Еще в начале XIX века богатством почитались лишь земельные владения. Деньги в счет не шли.
Капиталистический строй, господствующий в настоящее время, возник вместе с буржуазной демократией и крупной промышленностью. Он постепенно развивался, непрерывно преобразуясь, и теперь всякому мыслящему наблюдателю ясно, что этот процесс развития и преобразований неуклонно ведет к социализму; всякому мыслящему наблюдателю ясно, что при растущем накоплении богатств и сосредоточении производства в руках крупных трестов в капиталистическом строе неизбежно проступают первые очертания коллективизма.
Чего, в сущности, хотят коллективисты?
Беспорядочное и бесконтрольное производство, зависящее от прихотей, произвола и частных интересов небольшой горстки промышленников, они хотят заменить производством организованным, основанным на точных расчетах и отвечающим интересам всех членов общества.
В разгар жестокой конкуренции, разорительного перепроизводства, яростных индустриальных столкновений этот переворот незаметно подготовляется во всех современных государствах. Рабочий-производитель мало-помалу начинает сознавать свою беспредельную силу.
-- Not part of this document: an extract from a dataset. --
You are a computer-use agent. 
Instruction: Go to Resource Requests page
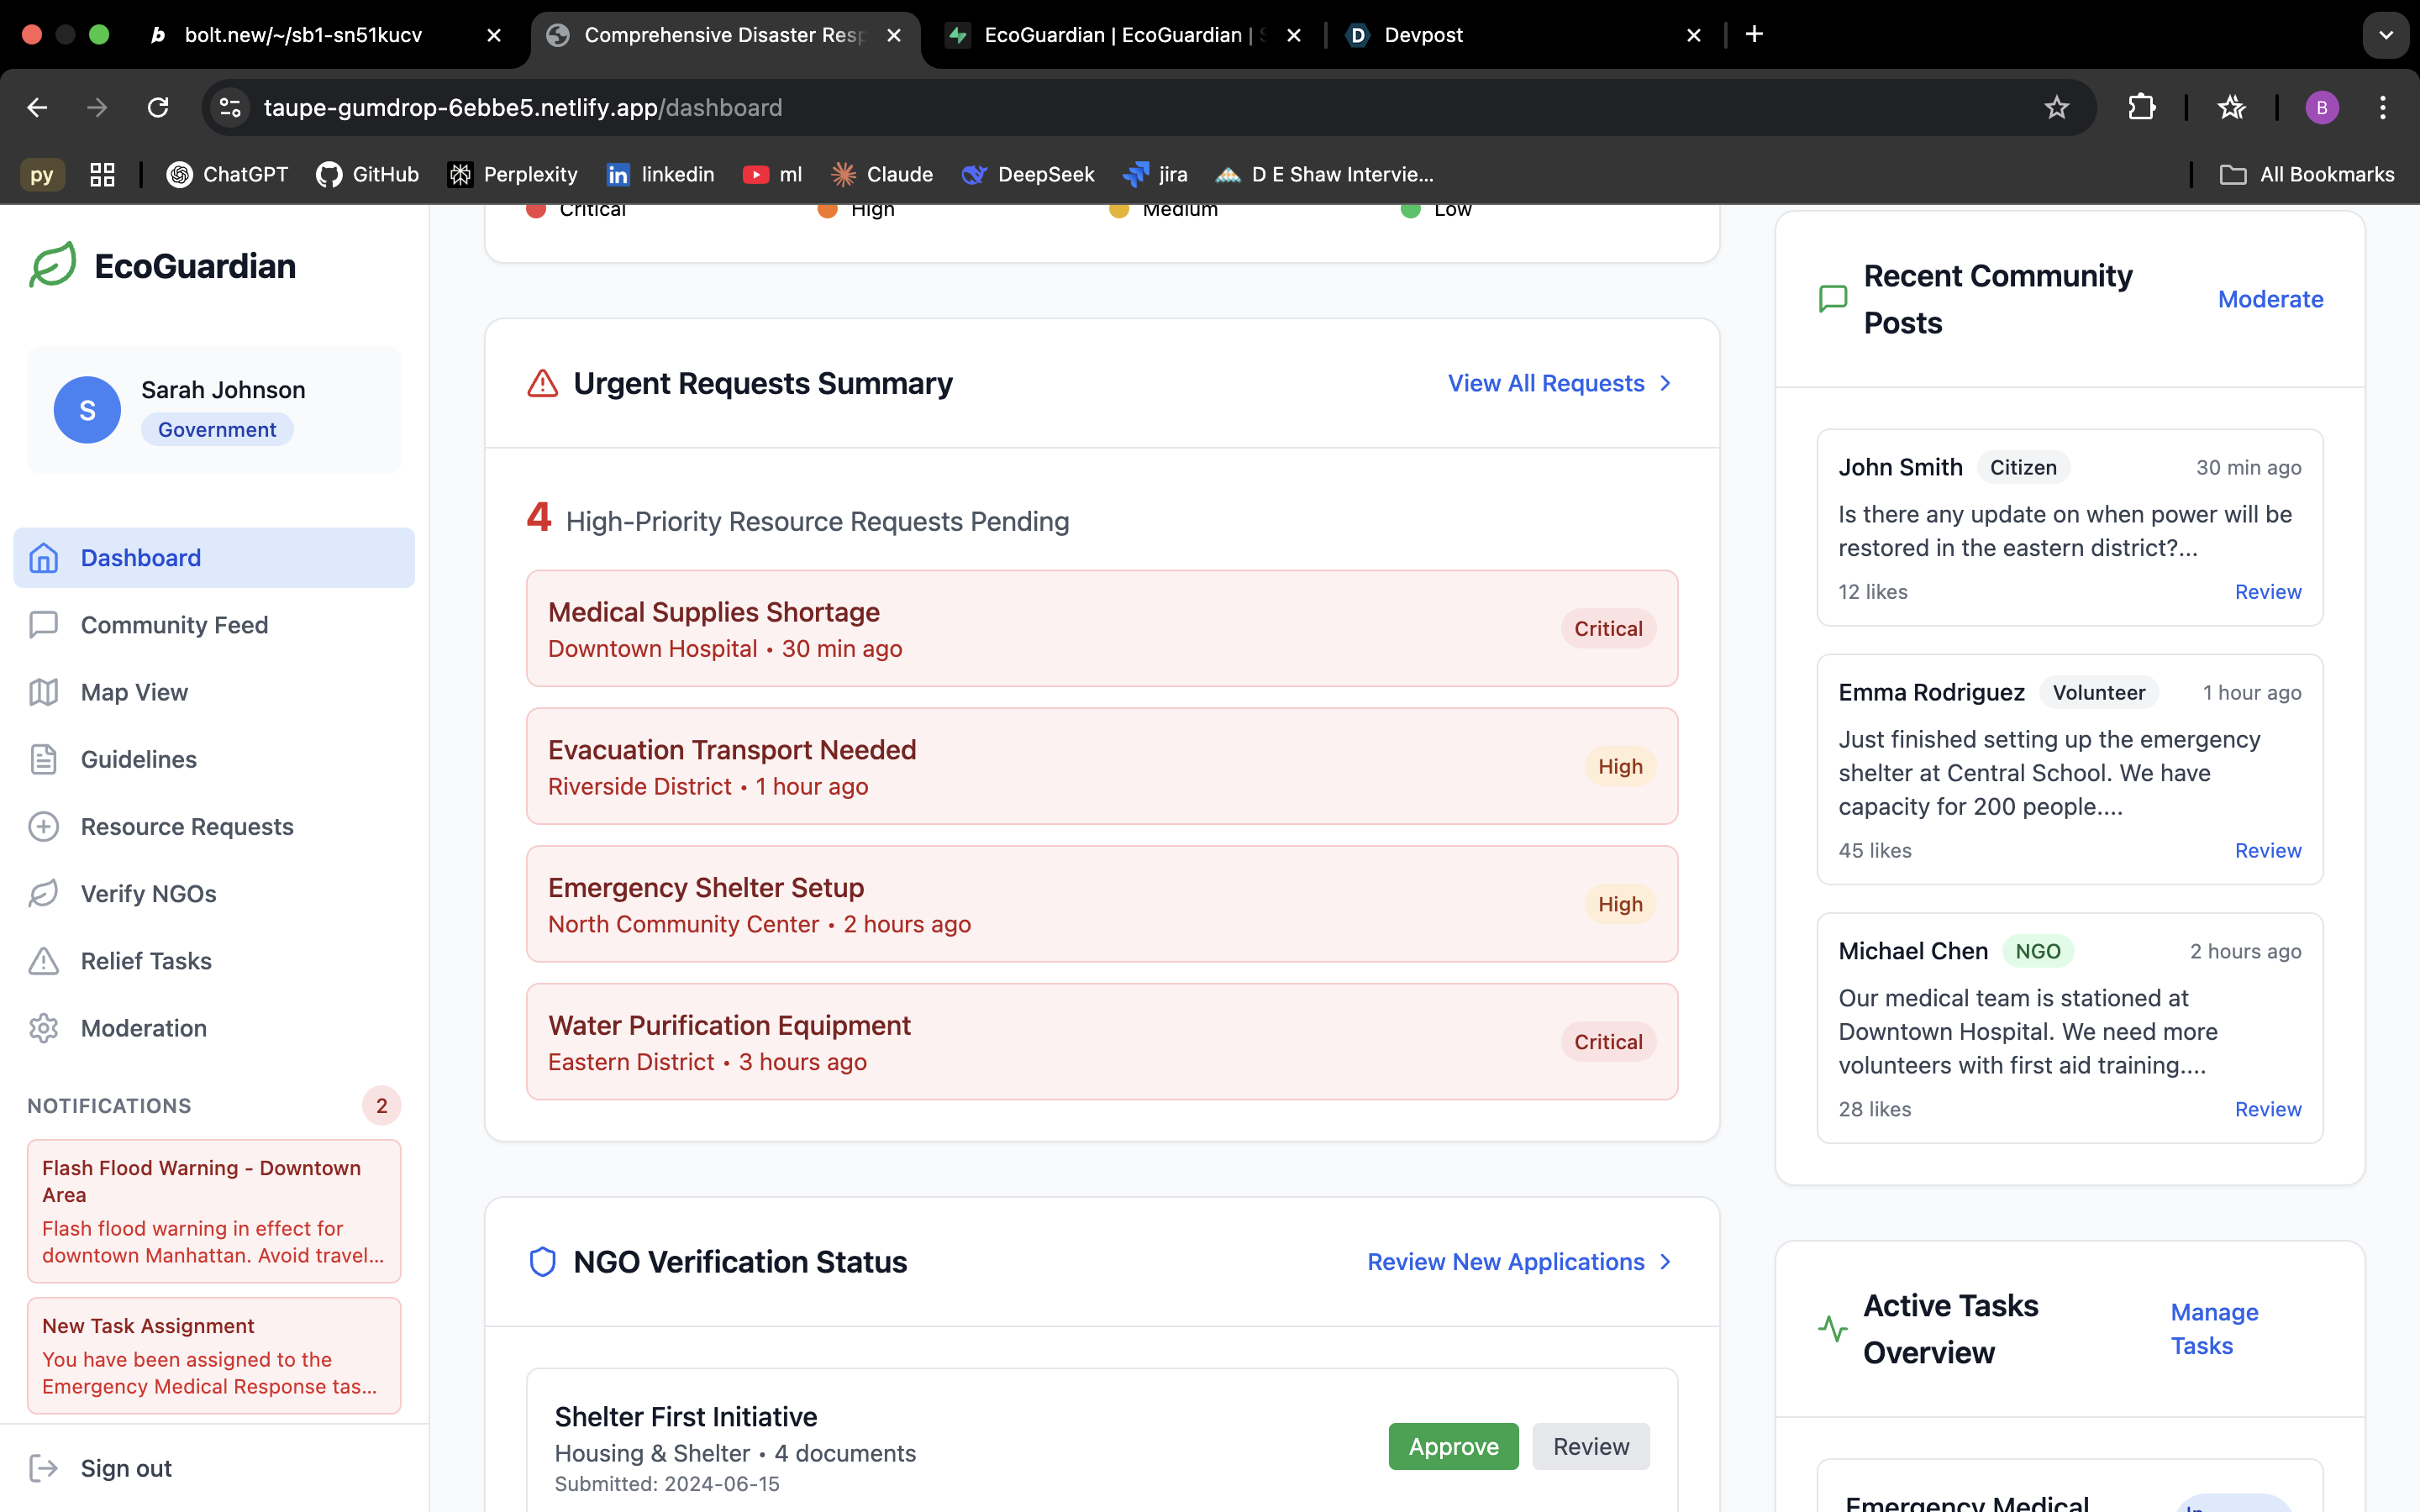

И все же как много времени, как много усилий потребуется для зарождения будущего общества!
Мне кажется, г-н Е. Эберлин-Дарси выполнил полезную и нужную задачу, описав в общих чертах это новое общество, возникновение которого мы предсказываем как исторически неизбежное и которое, как мы надеемся, внесет в мир справедливое и разумное начало.
Автор с большой проницательностью и совершенно справедливо отмечает, что потребуются особые государственные органы по управлению огромным производством и по распределению необходимых жизненных благ. Стараясь описать устройство социалистического общества, он благоразумно воздержался от попытки точно определить все детали этого колоссального механизма.
Следует одобрить подобную осторожность и не отказываться от внимательного изучения тех общих сведений, которые он сообщает.
Один американский правовед, ревностный христианин, не желал вступать в партию социалистов, пока ему не объяснят во всех подробностях, как именно будет устроено социалистическое общество.
«Неужели, прежде чем стать христианином, – спросил у него социалист Гандфорд, – вы потребовали, чтобы вам показали точную карту рая?»
Здесь, однако, есть та разница, что нам нужна не слепая вера, но сознательное и добровольное присоединение.